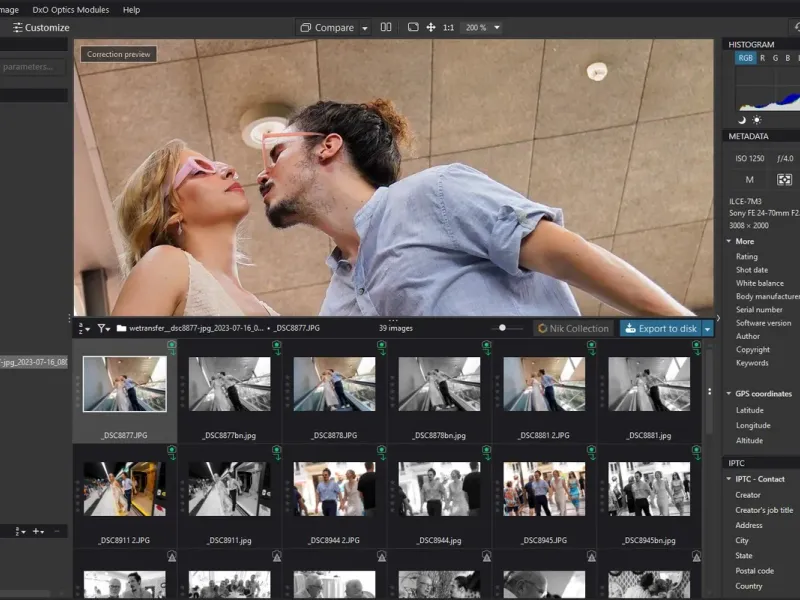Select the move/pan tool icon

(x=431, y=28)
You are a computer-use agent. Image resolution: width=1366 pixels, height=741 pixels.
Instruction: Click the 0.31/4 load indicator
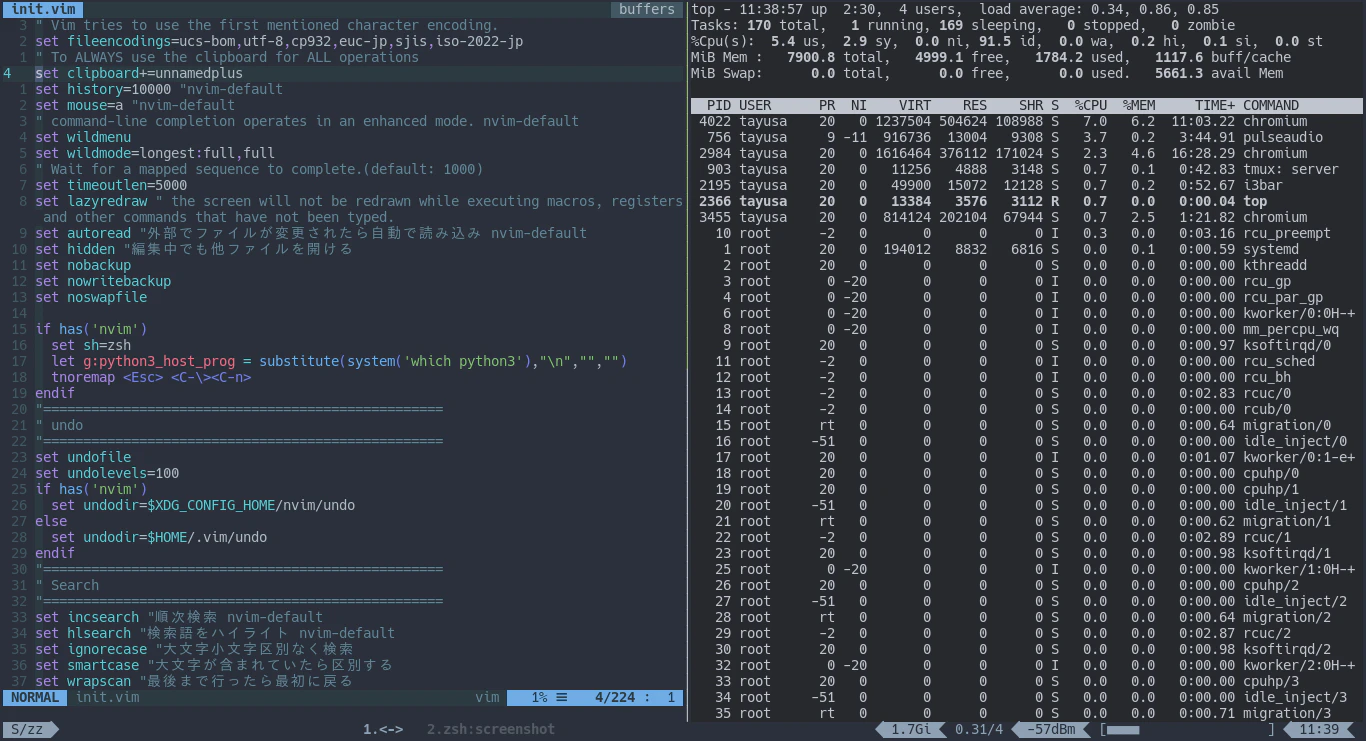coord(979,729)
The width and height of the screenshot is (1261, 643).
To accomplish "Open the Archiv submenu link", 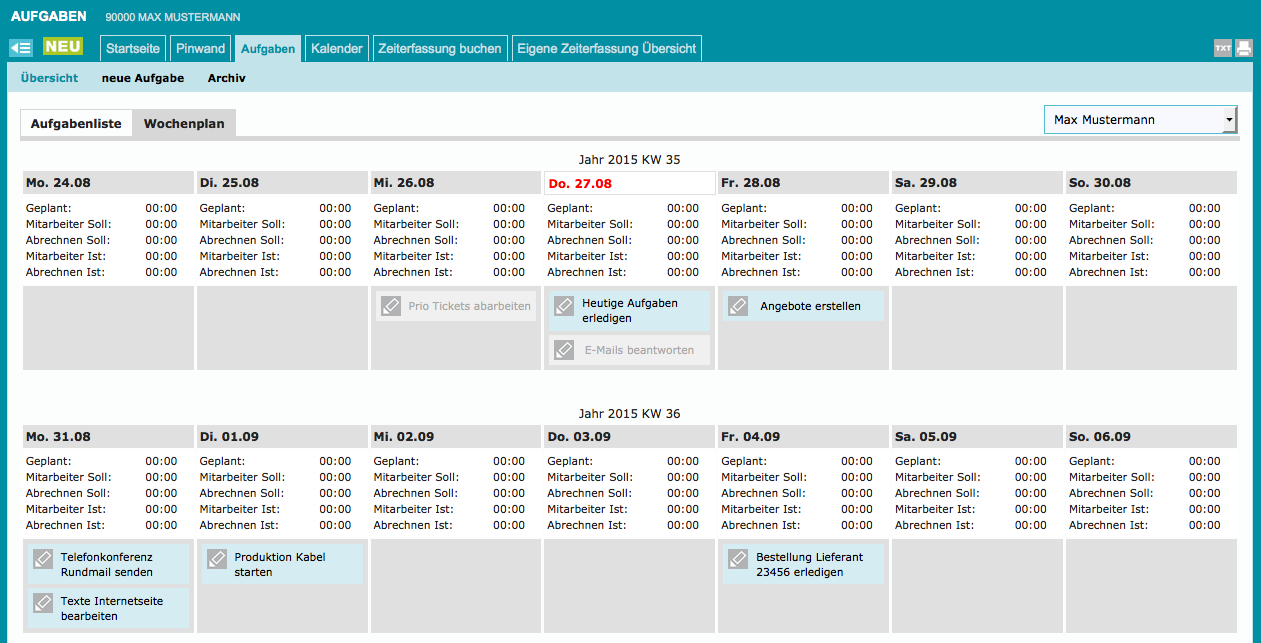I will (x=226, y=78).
_ _ _ _ _
THE PROBLEM — Give the count of lines in the listing that contain the word "width". No explanation is wanted.

RESULT BELOW — 2